Dansa. Pernahkah ada pelajaran dansa di JB? Tidak sama sekali tidak. Tidak ada kursus waltz, salsa, cha-cha, tanggo, samba… atau dansa-dansa romantis model Eropa yang bisa membuat para Julliet terjatuh dalam pelukan Romeonya. Trus apa yang kami lakukan waktu acara dansa itu?

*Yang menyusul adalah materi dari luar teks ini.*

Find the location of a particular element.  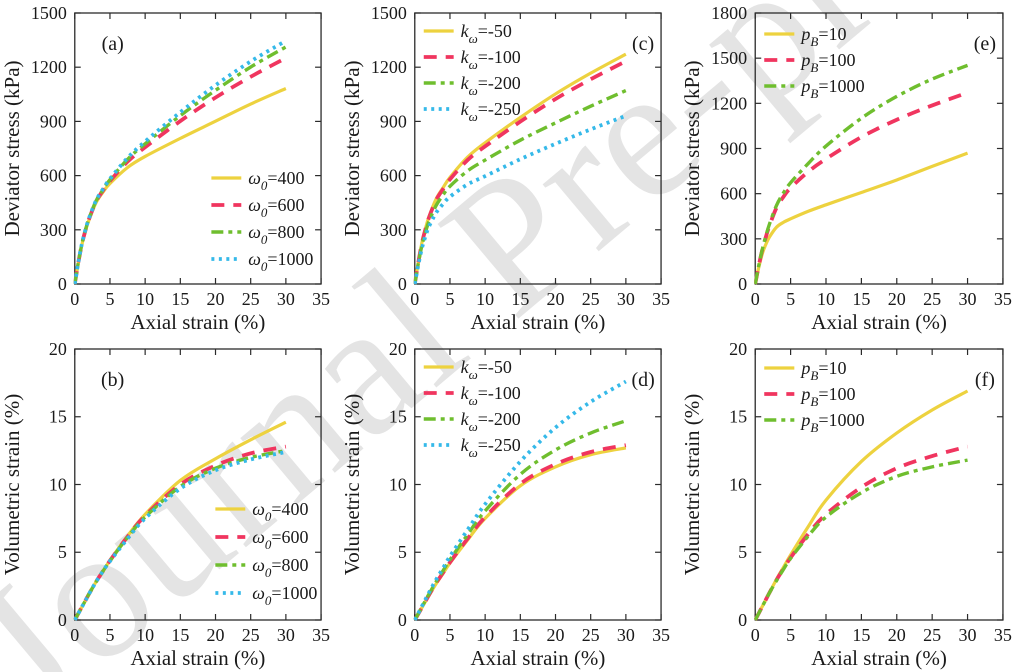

Kami tak memahami teori dansa dan untunglah cewek-cewek itu juga tidak peduli kami bisa berdansa atau tidak. Maka seperti yang dilakukan teman-temanku, kedua tanganku memegang pinggangnya. Dia memegang pundakku. Maka kami pun bergoyang perlahan, melangkahkan kaki ke kiri, ke kanan mengikuti alunan lagu melankolis. Awalnya terasa sulit dan kaku tapi kulihat dia juga begitu. Maka kita mencoba bercakap-cakap, bertanya seadanya, menjawab seadanya, setelah itu diam dan tersenyum saja. Lebih banyak diamnya.

Aku tidak ingat lagu apa yang dimainkan. Aku tidak ingat apa yang kita bicarakan. Makin lama gerakan kami makin selaras dan rasanya menyenangkan. Aku mulai berani menatap mata lebih dalamnya. Kurasa dia juga merasa nyaman. Gerakan kami semakin menyatu, rentang jarak kami semakin satu. Bisa kulihat diriku di bening teduh tatapannya. Entah sudah berapa lagu berganti mengiringi gerakan kami, kata temanku sudah tiga lagu, tapi bagiku cepat sekali waktu itu.

Ternyata memang tak butuh teori untuk mengalami kehidupan. Cukup mengalami saja, cukup berani melangkah saja. Saat kita berani mengambil resiko dengan berkata, “Maukah berdansa denganku?” Apapun jawabannya, kita sudah melangkah menjadi para pemenang. Sebab kita sudah mengalahkan ketakutan kita sendiri.

Anggukan kepala adalah bonus, sedangkan gelengan kepala dengan senyum kecut adalah berkah. Apapun jawabannya, itu memacu kita untuk bertindak lebih baik dan bijak.

Kami, anak JB melewati masa SMA dengan makrab, dansa, penolakan dan penerimaan. Walau kami tidak mendapatkan teori dansa, walau kami tidak bisa berdansa. Namun kini kami sedang berdansa dengan kehidupan ini. Itu yang kami pelajari di JB, untuk berani mengambil resiko dan siap menerima kemenangan. Kami belajar menyelaraskan gerakan kami dengan lagu yang diputar sang DJ Agung ini. Kadang kami salah langkah, kadang kami membuat kekonyolan, kadang kami terpeleset jatuh dan ditertawakan, tapi kami berusaha menyajikan dansa terbaik yang bisa kami mainkan.

Sekarang pertanyaanku, dansa apa yang sedang kau mainkan sekarang kawan? Dan apakah kau menikmatinya?